Jonathan M. Morris, M.D.:
There's really no hospital system that has built as much infrastructure around 3D printing as Mayo has. We've done a lot of studies in the field of head and neck cancer and 3D printing and how they're complementary. Some of those complementary studies just show better understanding of the patient's specific anatomy before entering the operating room. With patient-specific virtual surgical planning and cutting guides, you can save up to 2 hours in the operating room, which means less time for a patient under anesthesia. And we get a better outcome because of all the design ahead of time. We've developed a specialty called point-of-care manufacturing.
All the manufacturing as the physicians inside the hospital, so there's no translation needed. We go from CT scan to three-dimensional model of complex cancer in every area of the body, but particularly in head and neck, quite seamlessly. We're combining surgery, biomedical engineering and radiology all in one place to create not just the 3D printed models, but also the virtual surgical planning.
We take the imaging with the patient's anatomy and tumor and vascularity, and then we print those out in a life-size three-dimensional way and give them to the surgeon as kind of a roadmap.
Daniel L. Price, M.D.:
We're all used to looking at two-dimensional images of patients and CT scans and MRIs. And 3D modeling takes that 2D image and turns it into something that you can hold in your hands and really understand what's the patient's anatomy. Having guides that are custom fit to their jaw, to their bone that we're taking from another part of their body to reconstruct them so that we can get perfect bone-to-bone contact and make them look as much like they did prior to ever having a cancer diagnosis.
But you really have to get it perfect the first time.
We have the opportunity to practice, plan and make it perfect on a computer before we ever get to the operating room. We found that patients had less complications long term when we use 3D modeling. They were less likely to have a plate break, and they were less likely to have that bone fracture or nonunion when we use 3D modeling.

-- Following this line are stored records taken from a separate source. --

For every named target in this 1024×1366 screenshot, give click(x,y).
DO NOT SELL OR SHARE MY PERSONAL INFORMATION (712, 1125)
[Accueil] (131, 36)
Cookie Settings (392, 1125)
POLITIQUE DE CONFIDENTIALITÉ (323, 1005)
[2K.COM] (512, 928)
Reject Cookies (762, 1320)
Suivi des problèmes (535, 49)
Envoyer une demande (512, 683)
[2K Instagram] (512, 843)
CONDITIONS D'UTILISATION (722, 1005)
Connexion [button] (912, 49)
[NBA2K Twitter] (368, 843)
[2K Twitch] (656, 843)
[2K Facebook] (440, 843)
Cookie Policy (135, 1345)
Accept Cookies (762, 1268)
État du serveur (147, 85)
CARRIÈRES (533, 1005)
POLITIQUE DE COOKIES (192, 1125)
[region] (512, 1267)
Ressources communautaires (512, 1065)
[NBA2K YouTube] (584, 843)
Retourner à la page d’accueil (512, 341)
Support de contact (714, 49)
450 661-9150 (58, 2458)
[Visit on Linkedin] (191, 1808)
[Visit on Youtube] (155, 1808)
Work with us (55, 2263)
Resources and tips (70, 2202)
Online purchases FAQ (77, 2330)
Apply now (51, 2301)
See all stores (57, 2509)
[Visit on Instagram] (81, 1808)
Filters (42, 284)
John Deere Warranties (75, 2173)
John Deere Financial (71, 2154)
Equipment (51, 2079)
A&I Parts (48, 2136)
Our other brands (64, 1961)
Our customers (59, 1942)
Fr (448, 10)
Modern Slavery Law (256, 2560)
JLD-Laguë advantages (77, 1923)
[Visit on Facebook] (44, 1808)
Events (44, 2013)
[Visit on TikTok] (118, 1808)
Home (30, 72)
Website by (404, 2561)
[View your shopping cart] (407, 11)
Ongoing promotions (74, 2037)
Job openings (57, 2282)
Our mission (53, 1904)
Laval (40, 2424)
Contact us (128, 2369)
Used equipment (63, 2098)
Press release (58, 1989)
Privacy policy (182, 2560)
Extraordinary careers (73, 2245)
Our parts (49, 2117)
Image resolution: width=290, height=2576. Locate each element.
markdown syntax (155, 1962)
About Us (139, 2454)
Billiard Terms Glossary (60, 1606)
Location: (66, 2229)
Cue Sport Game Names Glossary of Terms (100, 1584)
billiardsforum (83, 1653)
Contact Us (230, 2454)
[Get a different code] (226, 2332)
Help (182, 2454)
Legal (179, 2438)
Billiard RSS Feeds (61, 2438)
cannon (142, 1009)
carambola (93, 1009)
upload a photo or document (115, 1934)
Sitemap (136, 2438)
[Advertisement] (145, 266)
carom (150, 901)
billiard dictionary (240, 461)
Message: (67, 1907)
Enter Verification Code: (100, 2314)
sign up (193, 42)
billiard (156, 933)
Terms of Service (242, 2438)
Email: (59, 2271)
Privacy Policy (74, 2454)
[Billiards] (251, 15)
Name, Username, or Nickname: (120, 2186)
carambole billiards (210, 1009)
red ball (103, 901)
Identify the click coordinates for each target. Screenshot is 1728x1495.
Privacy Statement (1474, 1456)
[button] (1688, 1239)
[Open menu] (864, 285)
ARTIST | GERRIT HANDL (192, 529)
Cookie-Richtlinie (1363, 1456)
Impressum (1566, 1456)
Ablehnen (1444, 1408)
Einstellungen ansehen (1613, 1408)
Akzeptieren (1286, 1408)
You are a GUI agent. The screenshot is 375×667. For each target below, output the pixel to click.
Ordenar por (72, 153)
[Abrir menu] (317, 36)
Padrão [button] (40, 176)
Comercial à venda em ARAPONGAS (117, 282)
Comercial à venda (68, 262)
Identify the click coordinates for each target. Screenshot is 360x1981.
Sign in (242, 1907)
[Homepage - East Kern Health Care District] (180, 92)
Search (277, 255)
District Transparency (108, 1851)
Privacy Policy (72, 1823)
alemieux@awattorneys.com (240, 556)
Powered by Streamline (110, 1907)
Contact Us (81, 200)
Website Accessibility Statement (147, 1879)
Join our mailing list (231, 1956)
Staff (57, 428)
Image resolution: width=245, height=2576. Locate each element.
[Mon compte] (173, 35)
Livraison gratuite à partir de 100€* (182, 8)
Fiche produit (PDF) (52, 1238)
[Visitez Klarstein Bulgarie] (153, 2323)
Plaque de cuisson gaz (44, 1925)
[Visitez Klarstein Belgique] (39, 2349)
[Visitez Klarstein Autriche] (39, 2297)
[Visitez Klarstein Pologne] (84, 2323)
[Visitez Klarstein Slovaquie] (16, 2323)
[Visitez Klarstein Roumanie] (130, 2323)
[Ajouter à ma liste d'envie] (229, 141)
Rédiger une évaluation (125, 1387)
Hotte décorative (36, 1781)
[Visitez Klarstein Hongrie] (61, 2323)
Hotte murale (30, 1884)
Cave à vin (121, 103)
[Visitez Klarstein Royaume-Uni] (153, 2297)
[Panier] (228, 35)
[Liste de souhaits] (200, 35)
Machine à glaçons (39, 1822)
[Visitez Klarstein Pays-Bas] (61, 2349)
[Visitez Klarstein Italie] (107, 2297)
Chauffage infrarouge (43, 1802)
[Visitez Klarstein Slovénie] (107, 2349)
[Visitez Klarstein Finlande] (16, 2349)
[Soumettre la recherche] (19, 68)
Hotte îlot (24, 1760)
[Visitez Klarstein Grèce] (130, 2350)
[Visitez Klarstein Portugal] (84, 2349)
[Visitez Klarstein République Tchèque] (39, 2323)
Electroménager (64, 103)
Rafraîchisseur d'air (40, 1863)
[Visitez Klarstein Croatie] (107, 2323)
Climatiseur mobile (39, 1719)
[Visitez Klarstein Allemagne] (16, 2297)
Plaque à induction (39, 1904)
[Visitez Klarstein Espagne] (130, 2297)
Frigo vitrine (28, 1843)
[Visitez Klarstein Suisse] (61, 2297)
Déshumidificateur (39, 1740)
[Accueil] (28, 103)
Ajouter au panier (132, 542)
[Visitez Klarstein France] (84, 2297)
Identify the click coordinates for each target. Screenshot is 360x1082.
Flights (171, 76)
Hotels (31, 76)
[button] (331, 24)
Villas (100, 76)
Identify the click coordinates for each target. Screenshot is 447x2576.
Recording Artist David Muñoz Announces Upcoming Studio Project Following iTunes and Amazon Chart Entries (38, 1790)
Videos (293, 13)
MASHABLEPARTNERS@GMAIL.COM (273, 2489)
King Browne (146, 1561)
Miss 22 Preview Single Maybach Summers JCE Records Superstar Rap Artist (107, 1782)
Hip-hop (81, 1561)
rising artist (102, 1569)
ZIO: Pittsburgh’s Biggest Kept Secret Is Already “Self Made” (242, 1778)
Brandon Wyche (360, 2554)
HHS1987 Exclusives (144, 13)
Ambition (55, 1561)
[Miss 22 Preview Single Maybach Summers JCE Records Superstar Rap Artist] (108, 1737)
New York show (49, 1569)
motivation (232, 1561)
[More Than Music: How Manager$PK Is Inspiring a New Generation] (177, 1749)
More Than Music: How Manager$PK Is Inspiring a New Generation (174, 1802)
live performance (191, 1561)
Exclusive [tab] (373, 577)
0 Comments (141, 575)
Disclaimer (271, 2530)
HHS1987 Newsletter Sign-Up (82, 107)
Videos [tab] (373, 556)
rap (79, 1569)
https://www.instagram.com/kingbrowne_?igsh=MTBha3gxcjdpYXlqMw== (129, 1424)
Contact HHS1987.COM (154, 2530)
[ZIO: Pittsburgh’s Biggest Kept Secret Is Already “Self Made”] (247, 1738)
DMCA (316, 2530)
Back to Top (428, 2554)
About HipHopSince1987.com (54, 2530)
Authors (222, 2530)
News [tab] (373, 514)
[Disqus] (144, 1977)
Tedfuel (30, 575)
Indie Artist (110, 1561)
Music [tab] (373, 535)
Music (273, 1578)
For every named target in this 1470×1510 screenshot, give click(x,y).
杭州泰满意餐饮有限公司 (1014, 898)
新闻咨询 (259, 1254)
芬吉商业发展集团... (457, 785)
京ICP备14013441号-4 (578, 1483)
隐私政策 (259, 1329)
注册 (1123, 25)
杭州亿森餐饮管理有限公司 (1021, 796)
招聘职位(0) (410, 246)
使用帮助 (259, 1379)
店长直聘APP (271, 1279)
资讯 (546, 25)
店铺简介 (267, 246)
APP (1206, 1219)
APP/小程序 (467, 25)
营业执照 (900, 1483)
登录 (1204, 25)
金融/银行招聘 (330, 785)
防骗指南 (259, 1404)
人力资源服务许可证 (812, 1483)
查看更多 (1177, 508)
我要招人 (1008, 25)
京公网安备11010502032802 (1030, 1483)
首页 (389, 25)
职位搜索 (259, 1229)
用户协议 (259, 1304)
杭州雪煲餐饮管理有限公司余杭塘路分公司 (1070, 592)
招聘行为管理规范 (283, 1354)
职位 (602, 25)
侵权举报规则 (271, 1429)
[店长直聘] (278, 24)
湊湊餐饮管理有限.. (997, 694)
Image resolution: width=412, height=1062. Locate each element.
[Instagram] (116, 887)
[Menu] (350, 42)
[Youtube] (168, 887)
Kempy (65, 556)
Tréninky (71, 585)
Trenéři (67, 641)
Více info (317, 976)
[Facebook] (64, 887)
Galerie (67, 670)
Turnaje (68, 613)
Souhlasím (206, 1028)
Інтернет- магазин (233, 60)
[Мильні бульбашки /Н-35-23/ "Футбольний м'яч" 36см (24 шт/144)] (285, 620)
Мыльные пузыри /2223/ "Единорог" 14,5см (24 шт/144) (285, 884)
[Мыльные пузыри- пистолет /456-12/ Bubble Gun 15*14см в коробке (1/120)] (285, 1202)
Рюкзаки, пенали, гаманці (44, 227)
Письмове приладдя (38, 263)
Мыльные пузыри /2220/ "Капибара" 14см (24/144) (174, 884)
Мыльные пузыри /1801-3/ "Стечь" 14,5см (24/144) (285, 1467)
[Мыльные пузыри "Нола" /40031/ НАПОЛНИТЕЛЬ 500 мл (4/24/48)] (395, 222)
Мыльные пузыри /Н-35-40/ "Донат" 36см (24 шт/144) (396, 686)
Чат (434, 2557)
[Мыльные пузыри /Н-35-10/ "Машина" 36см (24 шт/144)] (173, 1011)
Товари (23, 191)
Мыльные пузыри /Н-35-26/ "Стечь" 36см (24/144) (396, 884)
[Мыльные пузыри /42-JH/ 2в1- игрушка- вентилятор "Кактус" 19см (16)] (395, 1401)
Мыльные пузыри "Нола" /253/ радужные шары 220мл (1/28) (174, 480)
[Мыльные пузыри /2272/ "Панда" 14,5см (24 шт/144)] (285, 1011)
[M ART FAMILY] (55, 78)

Another advantage is patient consent. When you let the patient hold their own skull or their own mandible or their own tumor in their hands, then you can start using the model as a communication vehicle. Mayo Clinic is an integrated multidisciplinary team. So instead of just surgeon and neuroradiologists meeting to discuss cases, now we have surgeon, neuroradiologist, biomedical engineers, and 3D printing capabilities all in the same care team.
We excel at complex patient care. And I think that's where our efficiency and the expertise of all of our colleagues to take care of those complex patients really comes into play.